**WHAT IS EXPECTED:** An acceptable response holds only the line containing "Lichfield (683, 2403)" and every line after it to the end of the records, each reproduced exactly.

Saved entries:
_ _ _ _ _ _ _

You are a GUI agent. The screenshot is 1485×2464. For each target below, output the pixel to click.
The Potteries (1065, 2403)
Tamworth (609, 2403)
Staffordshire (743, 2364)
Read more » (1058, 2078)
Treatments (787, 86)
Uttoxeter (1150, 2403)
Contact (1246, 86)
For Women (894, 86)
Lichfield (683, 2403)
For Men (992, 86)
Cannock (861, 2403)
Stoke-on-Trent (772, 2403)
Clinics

_ _ _ _ _ _ _

**TASK SOLUTION:**
Lichfield (683, 2403)
For Men (992, 86)
Cannock (861, 2403)
Stoke-on-Trent (772, 2403)
Clinics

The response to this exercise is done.